O eleitor falou. Deu uma grande vantagem a Jair Bolsonaro, mas a disputa continua no segundo turno. Ganhará quem fizer o mais vigoroso e convincente movimento para o centro. Tanto Jair Bolsonaro, que sai com grande vantagem na largada, quanto Fernando Haddad têm muito a caminhar.

O candidato do PT deu o primeiro passo para a construção da ponte falando em um unir os “democratas do Brasil” e os que “se preocupam com os direitos humanos". Na mesma hora, falando aos seus seguidores pela mídia social, o candidato do PSL levantou de novo dúvida sobre a urna eletrônica, disse que o que está em jogo é a operação Lava-Jato, criticou a imprensa e afirmou que é preciso evitar a volta do PT ao governo. “Não podemos continuar flertando com o comunismo e o socialismo”.

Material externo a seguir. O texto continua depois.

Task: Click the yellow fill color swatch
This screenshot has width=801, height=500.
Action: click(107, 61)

Bolsonaro, apesar da sua clara vantagem e da onda conservadora que correu ontem o país, precisará atenuar o tom ofensivo a todas as minorias. Haddad, que larga em grande desvantagem, precisará desesperadamente do apoio de outras forças. Ontem, recebeu já um sinal de Ciro Gomes, que declarou que será “ele não”, porque combateu “sempre a favor da democracia e contra o fascismo”.

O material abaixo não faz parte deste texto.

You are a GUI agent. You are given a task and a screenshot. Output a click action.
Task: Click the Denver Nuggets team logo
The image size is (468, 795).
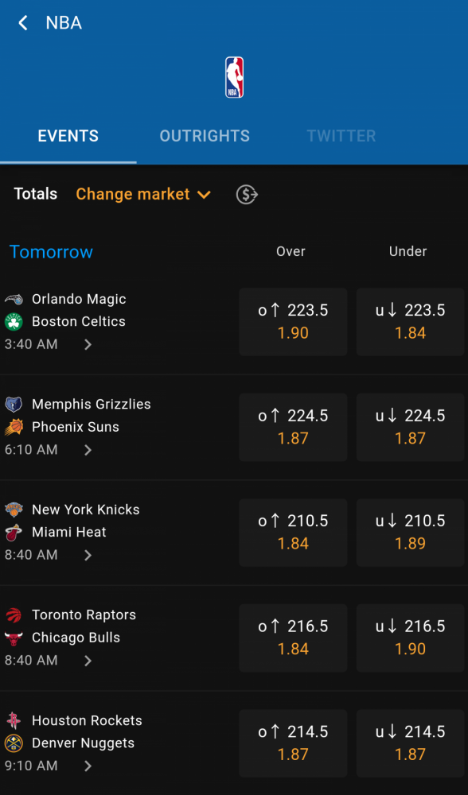click(14, 743)
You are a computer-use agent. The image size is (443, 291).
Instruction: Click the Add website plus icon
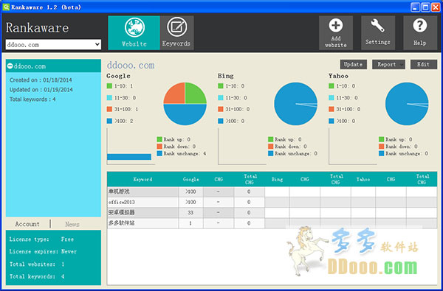tap(336, 26)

Bolsonaro, para se eleger, terá que desfazer sua defesa reiterada da ditadura e da tortura e o desprezo pelos direitos humanos. O PT precisará renegar o apoio à Venezuela e rejeitar declarações como as feitas recentemente pelo exministro José Dirceu. Contudo, quando o assunto é ameaça à democracia, Bolsonaro e PT não são equivalentes. O PT flerta com ideias autoritárias, às vezes, mas fez carreira na democracia e governou preservando a liberdade, mas Bolsonaro sempre proclamou ideias autoritárias.

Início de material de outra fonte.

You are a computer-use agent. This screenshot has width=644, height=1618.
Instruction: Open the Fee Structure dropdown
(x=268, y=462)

Outro desafio de cada um será o detalhamento do projeto econômico. O PSL precisará explicar essa fratura exposta entre o que diz o economista e o próprio Bolsonaro e o seu círculo próximo. O PT terá ainda mais trabalho para desmontar o programa intervencionista e voltar ao caminho econômico do primeiro governo Lula. Haddad terá autonomia para isso? As próximas semana serão intensas.